• **RECORDS TO USE**
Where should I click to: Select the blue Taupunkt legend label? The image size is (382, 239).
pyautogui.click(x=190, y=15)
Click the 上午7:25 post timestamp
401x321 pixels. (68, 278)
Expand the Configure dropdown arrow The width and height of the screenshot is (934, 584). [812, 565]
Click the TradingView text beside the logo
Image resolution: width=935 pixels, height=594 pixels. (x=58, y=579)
* * *
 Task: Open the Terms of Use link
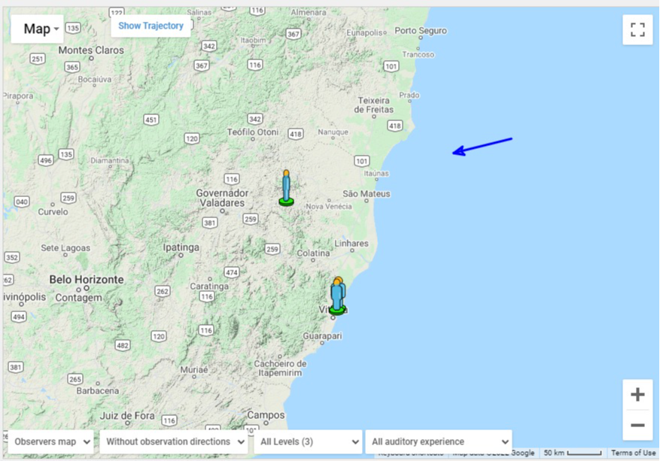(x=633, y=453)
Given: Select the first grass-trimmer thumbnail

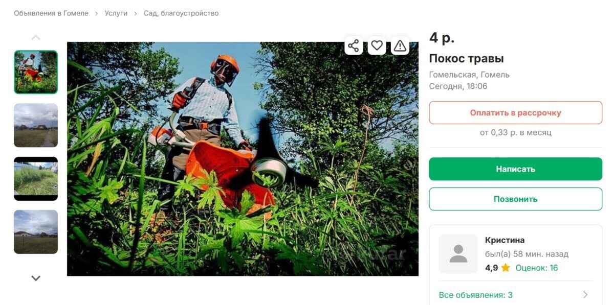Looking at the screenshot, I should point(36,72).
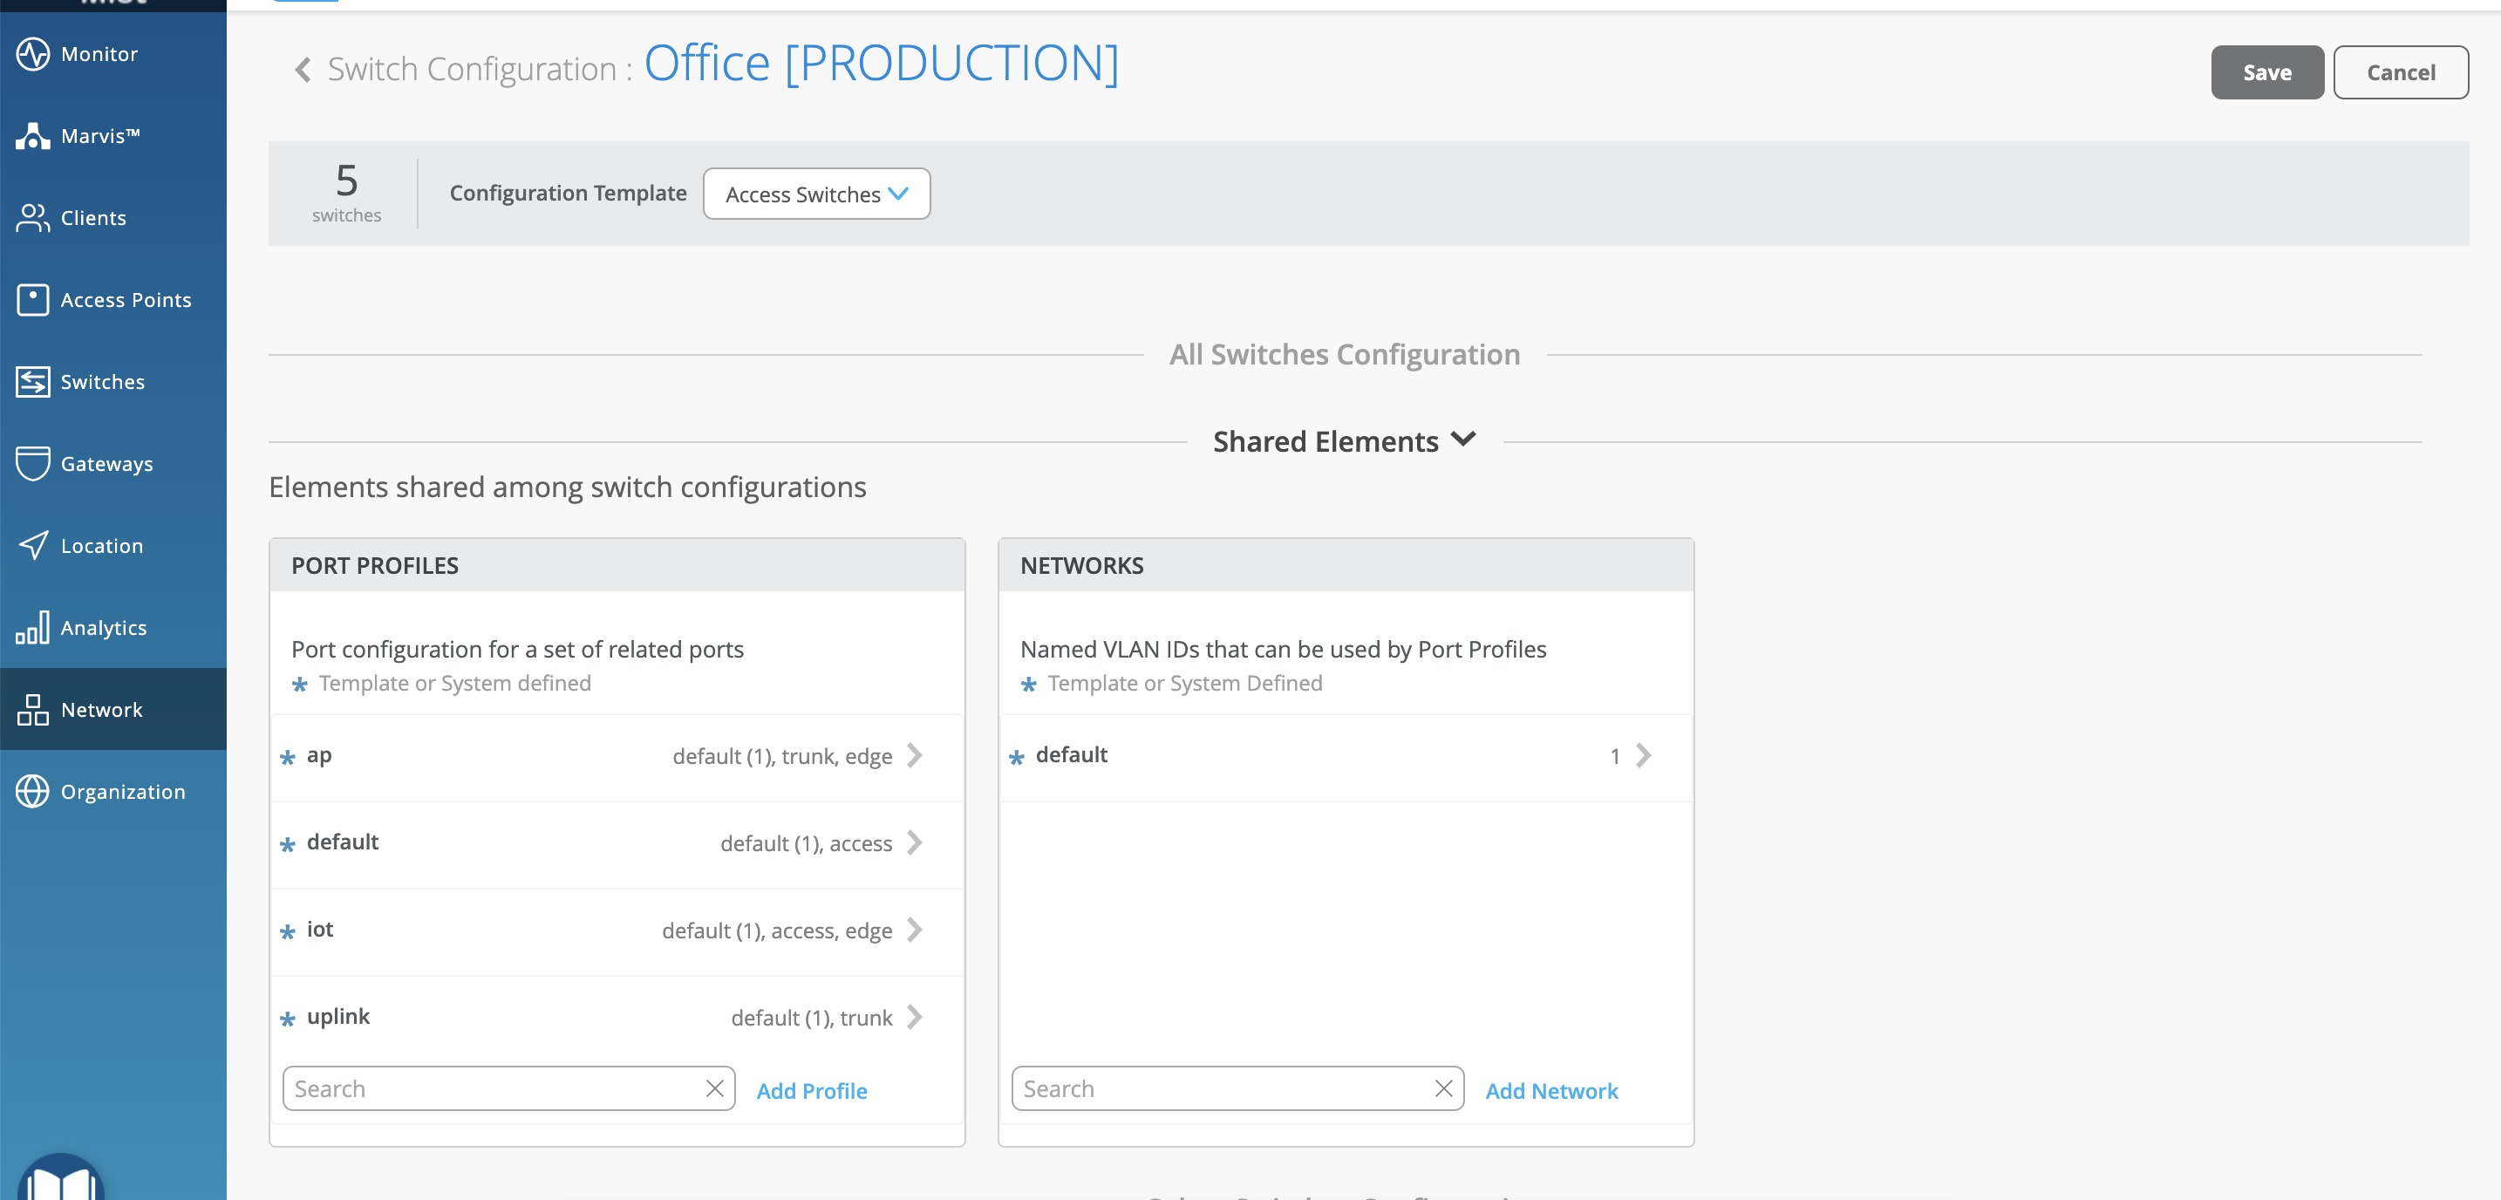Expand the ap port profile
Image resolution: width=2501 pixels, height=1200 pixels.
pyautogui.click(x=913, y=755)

• **WHAT YOU NEED TO DO**
Print the data starting at the line that contains "Where should I" and ending at the line that contains "Image resolution: width=935", keeping every character the same.

• **EXERCISE ANSWER**
Where should I click to: Select the blue Taupunkt legend label? The image size is (382, 239).
pyautogui.click(x=190, y=15)
Click the 上午7:25 post timestamp
401x321 pixels. (68, 278)
Expand the Configure dropdown arrow The width and height of the screenshot is (934, 584). [812, 565]
Click the TradingView text beside the logo
Image resolution: width=935 pixels, height=594 pixels. (x=58, y=579)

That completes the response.